The renewed enthusiasm for pensions created by the new benefit freedoms comes a warning that the Government are considering cutting back the reliefs on contributions and announcements could be made as early as the Autumn Statement at the end of November.

For this reason many individuals may be considering topping up their pensions under the current rules which are expected to remain in place until at least April 2016.

An individual is usually able to contribute up to their annual allowance in each tax year. The annual allowance is the limit of the total amount of contributions that can be paid to money purchase pension schemes and on which tax relief can be obtained.

The annual allowance is currently capped at £40,000 although a lower limit of £10,000 may apply if the individual has already commenced drawing a pension income.
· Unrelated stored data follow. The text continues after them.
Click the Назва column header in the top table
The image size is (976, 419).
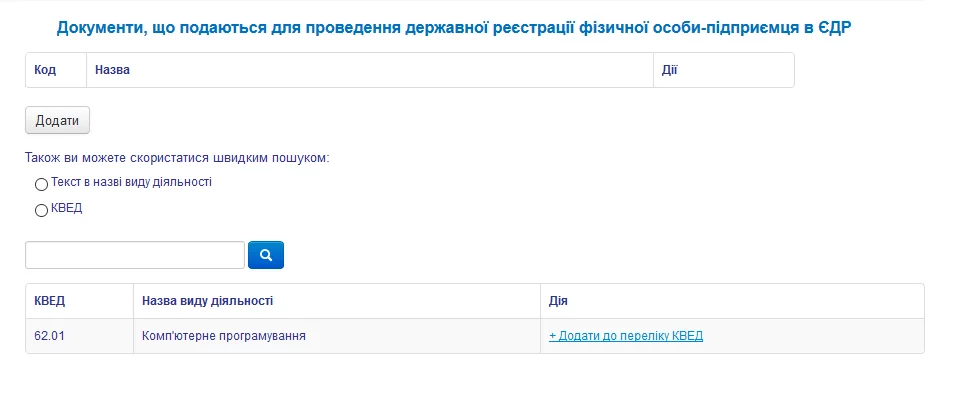(x=113, y=71)
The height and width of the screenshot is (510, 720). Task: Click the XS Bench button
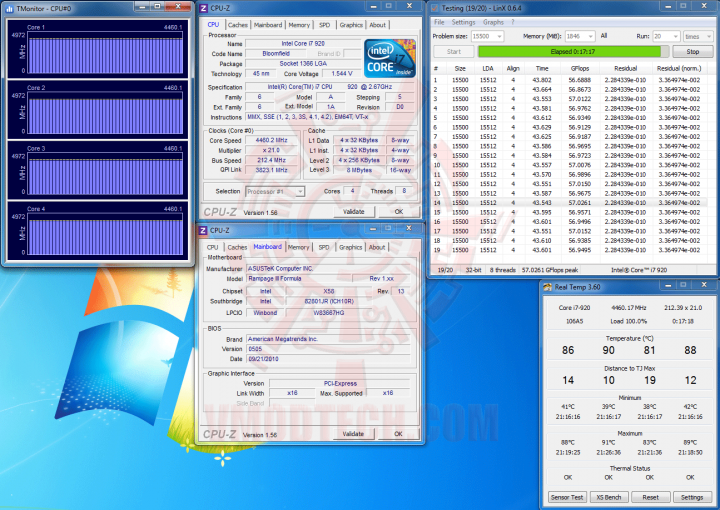pyautogui.click(x=608, y=497)
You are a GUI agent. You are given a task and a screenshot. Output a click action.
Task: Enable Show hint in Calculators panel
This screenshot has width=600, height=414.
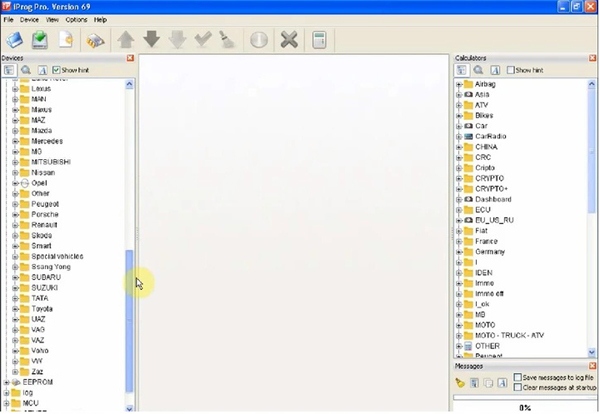click(510, 70)
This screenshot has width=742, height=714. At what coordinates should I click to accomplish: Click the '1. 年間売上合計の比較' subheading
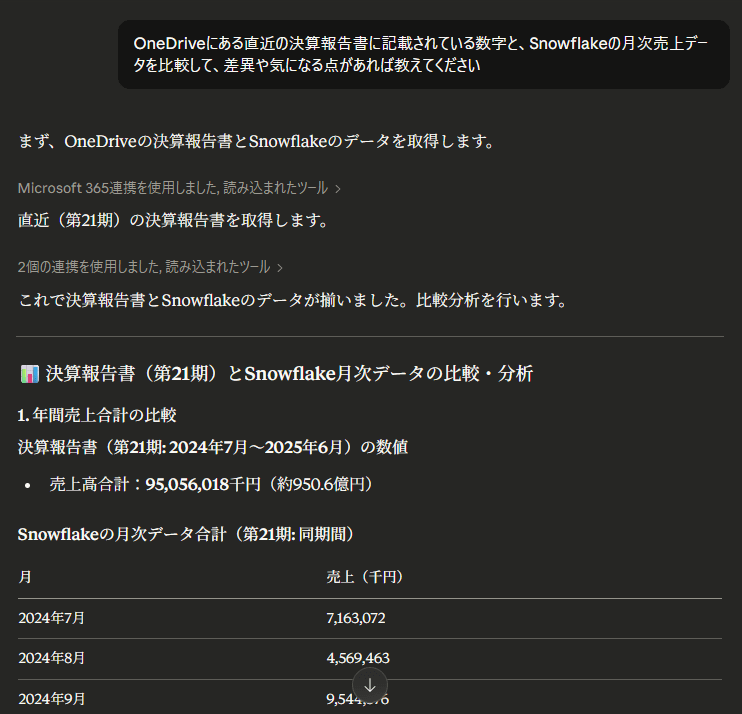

The annual allowance is the total of all contributions (both employer and individual) across all schemes of which the individual is a member. If the individual is also an active member of a defined benefit scheme the employer’s contribution is more difficult to calculate, although the scheme administrator will be able to advise.

Ordinarily if contributions exceed the annual allowance tax relief will not be granted and an annual allowance tax charge might apply. However, there are certain circumstances in which the contributions can exceed the annual allowance without penalties and this is known as “carry forward”.

Carry forward

The carry forward process allows an individual to make use of any unused annual allowances from the three previous tax years.

To qualify to use the carry forward rules an individual must first have been a member of a registered pension scheme in the year from which they wish to carry forward an allowance. Membership of a scheme is quite widely defined and can include being an active member where contributions have been paid, or where a scheme is dormant or even from a previous employment where benefits have been frozen or paid up.

Once a qualifying membership has been confirmed an individual is able to use unused allowances, starting with the first of the three previous years and moving forward each time a year’s allowance has been exhausted.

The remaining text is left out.